Posted on October 31, 2010 in Health Debates

Source: — Authors: – Opinion/Editorial Opinion
Published On Sun Oct 31 2010.    By Angelo Persichilli Political Columnist

Is there any link between multinationals, multiculturalism and mafia, aside from the fact that they all start with “M”?

Of course: they all represent topics we love to hate but do nothing about. I want to talk about all three of them starting this week with the first M-word: multinationals.

We waste a lot of ink condemning politicians when they spend $200 for a dinner, but we ignore negotiations that can remove billions of dollars from our pockets and give them to multinational corporations.

That’s the case with a new round of negotiations now taking place in Ottawa, where the European Union is subtly pushing Canada to extend patent protection for brand-name drugs.
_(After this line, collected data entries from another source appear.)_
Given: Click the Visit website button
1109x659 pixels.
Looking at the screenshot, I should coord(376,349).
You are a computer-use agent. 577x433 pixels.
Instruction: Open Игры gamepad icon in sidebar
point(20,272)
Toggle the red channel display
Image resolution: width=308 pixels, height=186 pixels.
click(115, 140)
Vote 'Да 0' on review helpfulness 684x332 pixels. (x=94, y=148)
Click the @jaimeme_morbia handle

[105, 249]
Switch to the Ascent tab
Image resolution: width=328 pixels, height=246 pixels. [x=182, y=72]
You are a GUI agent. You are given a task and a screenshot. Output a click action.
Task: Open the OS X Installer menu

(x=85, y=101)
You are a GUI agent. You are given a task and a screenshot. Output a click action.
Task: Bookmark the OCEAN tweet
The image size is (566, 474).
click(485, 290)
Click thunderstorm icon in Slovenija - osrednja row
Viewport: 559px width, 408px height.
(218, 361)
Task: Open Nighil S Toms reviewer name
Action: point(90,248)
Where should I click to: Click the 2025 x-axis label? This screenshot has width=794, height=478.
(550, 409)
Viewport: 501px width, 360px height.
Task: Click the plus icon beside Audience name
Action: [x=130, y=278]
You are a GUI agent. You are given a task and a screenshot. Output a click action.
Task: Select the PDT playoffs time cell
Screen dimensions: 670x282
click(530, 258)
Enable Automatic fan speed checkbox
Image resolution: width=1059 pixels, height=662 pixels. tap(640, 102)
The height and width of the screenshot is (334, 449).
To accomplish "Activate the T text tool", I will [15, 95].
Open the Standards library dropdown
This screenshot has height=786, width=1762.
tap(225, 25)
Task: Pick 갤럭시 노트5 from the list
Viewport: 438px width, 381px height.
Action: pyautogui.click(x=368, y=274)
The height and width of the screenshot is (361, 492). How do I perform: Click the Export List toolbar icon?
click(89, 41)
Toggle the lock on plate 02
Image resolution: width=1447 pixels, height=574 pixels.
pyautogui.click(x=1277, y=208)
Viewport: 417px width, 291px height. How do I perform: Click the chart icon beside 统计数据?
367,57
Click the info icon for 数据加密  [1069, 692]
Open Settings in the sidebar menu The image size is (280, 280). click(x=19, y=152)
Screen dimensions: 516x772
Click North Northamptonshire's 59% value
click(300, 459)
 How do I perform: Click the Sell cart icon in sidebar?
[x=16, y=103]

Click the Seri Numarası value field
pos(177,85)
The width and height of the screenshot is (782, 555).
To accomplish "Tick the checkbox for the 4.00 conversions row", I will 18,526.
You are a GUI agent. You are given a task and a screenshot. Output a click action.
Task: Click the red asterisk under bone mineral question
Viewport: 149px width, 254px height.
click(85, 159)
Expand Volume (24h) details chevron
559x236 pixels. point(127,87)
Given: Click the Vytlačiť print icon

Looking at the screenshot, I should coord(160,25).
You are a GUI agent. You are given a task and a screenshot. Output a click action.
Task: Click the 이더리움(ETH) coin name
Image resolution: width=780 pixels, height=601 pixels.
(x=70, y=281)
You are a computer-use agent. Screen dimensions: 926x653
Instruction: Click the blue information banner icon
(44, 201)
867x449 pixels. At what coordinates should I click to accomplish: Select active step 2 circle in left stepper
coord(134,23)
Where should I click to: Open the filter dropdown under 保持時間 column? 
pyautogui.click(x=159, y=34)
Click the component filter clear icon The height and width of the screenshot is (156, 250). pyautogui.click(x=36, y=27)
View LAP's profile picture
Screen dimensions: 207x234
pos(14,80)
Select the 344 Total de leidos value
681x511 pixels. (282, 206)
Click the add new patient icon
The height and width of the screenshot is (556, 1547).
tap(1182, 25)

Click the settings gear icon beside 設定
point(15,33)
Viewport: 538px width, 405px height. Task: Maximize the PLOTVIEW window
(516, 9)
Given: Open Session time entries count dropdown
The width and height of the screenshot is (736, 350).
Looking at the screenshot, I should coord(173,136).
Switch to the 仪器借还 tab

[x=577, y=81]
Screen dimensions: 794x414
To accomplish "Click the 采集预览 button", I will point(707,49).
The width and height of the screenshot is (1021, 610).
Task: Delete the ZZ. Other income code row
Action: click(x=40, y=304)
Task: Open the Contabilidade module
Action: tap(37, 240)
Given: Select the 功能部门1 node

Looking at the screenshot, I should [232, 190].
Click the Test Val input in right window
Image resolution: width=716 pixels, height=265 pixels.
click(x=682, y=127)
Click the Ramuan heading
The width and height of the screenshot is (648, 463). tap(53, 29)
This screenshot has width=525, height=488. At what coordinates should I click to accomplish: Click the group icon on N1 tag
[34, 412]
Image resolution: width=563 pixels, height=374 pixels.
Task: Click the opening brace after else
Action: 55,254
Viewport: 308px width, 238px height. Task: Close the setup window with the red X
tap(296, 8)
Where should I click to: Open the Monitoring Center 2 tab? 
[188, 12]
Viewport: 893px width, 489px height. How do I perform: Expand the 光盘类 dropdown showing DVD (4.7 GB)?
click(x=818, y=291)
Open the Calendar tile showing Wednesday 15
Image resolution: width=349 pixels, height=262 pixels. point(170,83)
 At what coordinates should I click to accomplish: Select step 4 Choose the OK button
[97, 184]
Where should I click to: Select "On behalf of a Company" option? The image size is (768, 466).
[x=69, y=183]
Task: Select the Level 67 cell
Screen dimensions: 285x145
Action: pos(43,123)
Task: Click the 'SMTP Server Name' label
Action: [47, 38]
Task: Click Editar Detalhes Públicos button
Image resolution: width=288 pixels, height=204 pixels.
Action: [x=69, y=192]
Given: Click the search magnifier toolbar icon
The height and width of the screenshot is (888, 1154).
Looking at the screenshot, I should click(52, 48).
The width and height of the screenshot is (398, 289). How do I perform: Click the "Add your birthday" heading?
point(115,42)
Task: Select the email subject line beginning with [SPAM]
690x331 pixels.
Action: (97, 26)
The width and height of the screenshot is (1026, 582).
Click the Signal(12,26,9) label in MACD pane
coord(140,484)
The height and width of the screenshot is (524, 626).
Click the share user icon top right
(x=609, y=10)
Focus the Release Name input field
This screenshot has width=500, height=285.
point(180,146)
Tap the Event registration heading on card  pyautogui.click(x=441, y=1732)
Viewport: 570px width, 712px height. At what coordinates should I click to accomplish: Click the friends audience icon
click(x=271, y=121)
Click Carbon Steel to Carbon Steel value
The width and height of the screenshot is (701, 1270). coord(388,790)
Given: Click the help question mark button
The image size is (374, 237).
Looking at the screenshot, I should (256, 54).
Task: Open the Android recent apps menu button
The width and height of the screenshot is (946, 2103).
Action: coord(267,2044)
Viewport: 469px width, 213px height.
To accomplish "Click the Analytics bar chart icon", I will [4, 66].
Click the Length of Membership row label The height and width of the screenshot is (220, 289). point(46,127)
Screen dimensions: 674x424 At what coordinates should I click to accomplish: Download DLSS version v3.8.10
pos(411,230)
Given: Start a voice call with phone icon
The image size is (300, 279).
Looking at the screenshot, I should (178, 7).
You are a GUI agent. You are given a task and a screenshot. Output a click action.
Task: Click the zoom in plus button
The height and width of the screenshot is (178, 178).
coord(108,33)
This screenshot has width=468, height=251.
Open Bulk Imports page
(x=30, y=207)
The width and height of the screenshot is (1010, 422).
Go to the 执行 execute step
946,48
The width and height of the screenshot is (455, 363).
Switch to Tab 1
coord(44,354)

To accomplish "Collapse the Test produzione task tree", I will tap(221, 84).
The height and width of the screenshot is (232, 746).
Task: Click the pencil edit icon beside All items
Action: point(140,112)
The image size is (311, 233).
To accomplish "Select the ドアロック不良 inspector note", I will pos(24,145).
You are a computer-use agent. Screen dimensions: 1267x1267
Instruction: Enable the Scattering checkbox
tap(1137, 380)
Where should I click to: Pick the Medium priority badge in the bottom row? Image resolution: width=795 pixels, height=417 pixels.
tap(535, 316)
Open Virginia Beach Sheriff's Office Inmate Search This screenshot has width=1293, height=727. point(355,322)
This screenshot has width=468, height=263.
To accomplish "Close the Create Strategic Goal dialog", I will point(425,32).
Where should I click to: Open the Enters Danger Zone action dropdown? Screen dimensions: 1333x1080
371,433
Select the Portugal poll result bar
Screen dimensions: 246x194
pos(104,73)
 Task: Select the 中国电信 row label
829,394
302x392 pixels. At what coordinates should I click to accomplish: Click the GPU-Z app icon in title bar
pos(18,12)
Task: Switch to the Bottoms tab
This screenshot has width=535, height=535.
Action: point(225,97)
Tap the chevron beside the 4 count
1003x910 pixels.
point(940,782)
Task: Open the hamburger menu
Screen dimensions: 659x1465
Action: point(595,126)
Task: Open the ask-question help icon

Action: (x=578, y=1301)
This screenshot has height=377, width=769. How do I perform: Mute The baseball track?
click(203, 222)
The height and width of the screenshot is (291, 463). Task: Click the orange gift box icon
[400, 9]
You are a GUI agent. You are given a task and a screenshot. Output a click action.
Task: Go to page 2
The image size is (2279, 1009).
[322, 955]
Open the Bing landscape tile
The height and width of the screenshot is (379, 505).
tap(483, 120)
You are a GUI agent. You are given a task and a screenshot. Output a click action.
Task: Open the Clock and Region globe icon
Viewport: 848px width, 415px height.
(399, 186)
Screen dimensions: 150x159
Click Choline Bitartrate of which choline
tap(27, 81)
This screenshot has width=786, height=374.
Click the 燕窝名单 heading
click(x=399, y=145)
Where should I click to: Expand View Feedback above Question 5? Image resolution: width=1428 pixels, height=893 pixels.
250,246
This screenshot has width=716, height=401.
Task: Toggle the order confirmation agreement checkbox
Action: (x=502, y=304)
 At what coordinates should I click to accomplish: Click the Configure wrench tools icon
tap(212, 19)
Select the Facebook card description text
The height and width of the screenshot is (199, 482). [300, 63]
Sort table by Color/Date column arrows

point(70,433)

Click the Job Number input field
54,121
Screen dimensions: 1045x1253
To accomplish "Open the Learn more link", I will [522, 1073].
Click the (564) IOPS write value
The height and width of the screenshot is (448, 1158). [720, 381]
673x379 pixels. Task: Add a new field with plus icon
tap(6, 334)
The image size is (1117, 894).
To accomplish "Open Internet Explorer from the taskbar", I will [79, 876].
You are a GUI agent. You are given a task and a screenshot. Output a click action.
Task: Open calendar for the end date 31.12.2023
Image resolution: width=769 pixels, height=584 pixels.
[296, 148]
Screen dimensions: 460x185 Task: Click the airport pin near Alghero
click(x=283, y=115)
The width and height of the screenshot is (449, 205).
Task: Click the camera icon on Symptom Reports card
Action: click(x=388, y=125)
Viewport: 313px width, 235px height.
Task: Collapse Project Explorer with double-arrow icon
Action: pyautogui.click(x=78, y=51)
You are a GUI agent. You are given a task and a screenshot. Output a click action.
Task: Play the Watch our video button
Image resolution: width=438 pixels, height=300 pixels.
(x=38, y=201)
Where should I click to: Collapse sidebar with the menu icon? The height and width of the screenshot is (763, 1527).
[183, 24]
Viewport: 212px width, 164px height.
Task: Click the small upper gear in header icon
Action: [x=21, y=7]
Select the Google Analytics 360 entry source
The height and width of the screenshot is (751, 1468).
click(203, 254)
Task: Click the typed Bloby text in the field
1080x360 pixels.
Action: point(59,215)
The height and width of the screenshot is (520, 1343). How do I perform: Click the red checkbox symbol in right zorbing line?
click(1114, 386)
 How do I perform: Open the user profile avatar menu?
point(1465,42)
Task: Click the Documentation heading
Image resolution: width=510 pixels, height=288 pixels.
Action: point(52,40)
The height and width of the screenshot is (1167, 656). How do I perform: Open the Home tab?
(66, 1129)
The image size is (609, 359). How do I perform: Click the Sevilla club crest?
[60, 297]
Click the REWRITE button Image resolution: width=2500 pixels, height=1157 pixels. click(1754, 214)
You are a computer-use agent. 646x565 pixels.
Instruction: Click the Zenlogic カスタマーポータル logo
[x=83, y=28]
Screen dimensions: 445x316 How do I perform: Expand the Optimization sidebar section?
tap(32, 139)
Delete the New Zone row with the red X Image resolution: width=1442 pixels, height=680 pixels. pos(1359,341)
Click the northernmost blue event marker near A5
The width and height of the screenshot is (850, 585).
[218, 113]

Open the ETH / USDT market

I know it’s a boring subject, but if the pharmaceutical companies get what they want, billions of dollars will be taken out of our pockets and redirected straight into their bank accounts.

Here’s what’s happening:

There are two groups of pharmaceutical companies — the brand-name multinationals that invest money in research and development to create new drugs and, in return, own the “intellectual property” for a certain period of time; and the “generics,” companies that can manufacture the same drugs, at a cheaper price, when the patent for the brand-name expires.

Most of the brand-name companies are based in Europe and the United States, while we have a strong Canadian-owned presence among generics.

In the 1980s, then-prime minister Pierre Trudeau, in response to high drug prices, introduced so-called “compulsory licensing” legislation. Canadian companies that did their clinical trials in Canada were permitted to apply for and receive a compulsory licence to produce and market in Canada what had been only a brand-name drug in year 17 of its patent period — after paying a royalty to the patent-holding company.

But at the insistence of Pfizer Corp., which advised U.S. president George Bush regarding intellectual property during negotiations on the Canada-U.S. free trade agreement, the compulsory licensing issue was reopened. Consequently, the Mulroney government introduced Bill C-91 to eliminate compulsory licensing and extended the patent period to 20 years.

The result was the transfer of billions of dollars from Canadians’ pockets right into multinationals’ accounts. Experts tell me that, on average, when a generic enters a market, within the first month the patented drug loses 65 to 75 per cent of its market share.

For example, the producer of Vasotec in the ’90s fought the introduction of a generic counterpart because its annual Canadian revenues of $120 million — $10 million a month — would have been reduced to about $3 million. The savings for Canadians would have been in the millions.

When the Liberals returned to power in the 1990s and Allan Rock became health minister, he tried to reinstate compulsory licensing. The issue was hotly debated at a cabinet meeting; Rock’s proposal was put to a vote and carried by a slight majority. But when the change was ready to roll out, Jean Chrétien’s PMO stopped it, citing legal problems.

Another spat erupted in 2001 when Rock was trying to make a quick purchase of 900,000 doses of the antibiotic ciprofloxacin, known as Cipro, to stockpile for emergency use in case of an anthrax attack by terrorists.

It appeared that Bayer AG, the company that owned the patent for Cipro, wouldn’t be able to meet the request in time, so Rock asked the Canadian generic Apotex to produce the tablets. In the end, Ottawa paid $1.3 million to Apotex ($1.50 per dose) for tablets that were never produced, and the government was forced to get the supply from Bayer for $2.25 million ($2.50 per dose).

Now it appears that European multinationals want to extend the patent rights from 20 years to 25 and, if the government refuses, they will no longer invest billions of dollars in Canada on research and development, jeopardizing thousands of jobs.

In a normal business, I would say that this negotiating tactic was harsh but acceptable. But negotiating for profit by playing with the lives of human beings is repugnant.

For profit, multinationals want to bring prosperity — in the form of investment — to a country where prosperity already exists, while at the same time ignoring countries where people die because they don’t have money to satisfy the multinationals’ inhumane thirst for profit.

Will the government stand up for Canadians?